> **What to produce**
Write out, exactly as they appear, only the lines running from the line with "Given: Toggle permission" to the final line of the listing; include both.

> **Provided records**

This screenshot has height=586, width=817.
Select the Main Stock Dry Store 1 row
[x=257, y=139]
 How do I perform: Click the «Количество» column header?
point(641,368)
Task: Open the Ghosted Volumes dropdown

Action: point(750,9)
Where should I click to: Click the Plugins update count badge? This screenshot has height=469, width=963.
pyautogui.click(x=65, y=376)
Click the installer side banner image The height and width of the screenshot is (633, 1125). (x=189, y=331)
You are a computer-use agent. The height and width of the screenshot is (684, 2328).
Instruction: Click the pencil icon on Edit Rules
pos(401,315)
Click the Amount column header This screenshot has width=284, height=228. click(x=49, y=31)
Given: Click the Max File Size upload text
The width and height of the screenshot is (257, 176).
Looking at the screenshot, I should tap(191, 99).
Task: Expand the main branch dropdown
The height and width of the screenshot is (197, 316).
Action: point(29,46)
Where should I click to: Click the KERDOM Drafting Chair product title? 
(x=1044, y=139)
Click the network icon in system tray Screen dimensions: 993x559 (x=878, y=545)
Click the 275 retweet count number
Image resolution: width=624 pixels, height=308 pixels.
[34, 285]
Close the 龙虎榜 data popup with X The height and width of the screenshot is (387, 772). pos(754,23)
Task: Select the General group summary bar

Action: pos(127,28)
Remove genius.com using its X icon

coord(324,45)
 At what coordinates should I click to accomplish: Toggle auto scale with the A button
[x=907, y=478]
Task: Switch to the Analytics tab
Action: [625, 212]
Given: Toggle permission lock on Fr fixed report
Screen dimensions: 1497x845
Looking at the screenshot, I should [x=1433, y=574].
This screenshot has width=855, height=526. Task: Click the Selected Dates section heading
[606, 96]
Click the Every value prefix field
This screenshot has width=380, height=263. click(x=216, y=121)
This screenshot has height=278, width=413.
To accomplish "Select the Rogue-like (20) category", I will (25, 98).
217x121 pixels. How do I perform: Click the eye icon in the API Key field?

> **Exercise solution**
Given: Toggle permission lock on Fr fixed report
Screen dimensions: 1497x845
Looking at the screenshot, I should [x=1433, y=574].
This screenshot has width=855, height=526. Task: Click the Selected Dates section heading
[606, 96]
Click the Every value prefix field
This screenshot has width=380, height=263. click(x=216, y=121)
This screenshot has height=278, width=413.
To accomplish "Select the Rogue-like (20) category", I will (25, 98).
217x121 pixels. How do I perform: Click the eye icon in the API Key field?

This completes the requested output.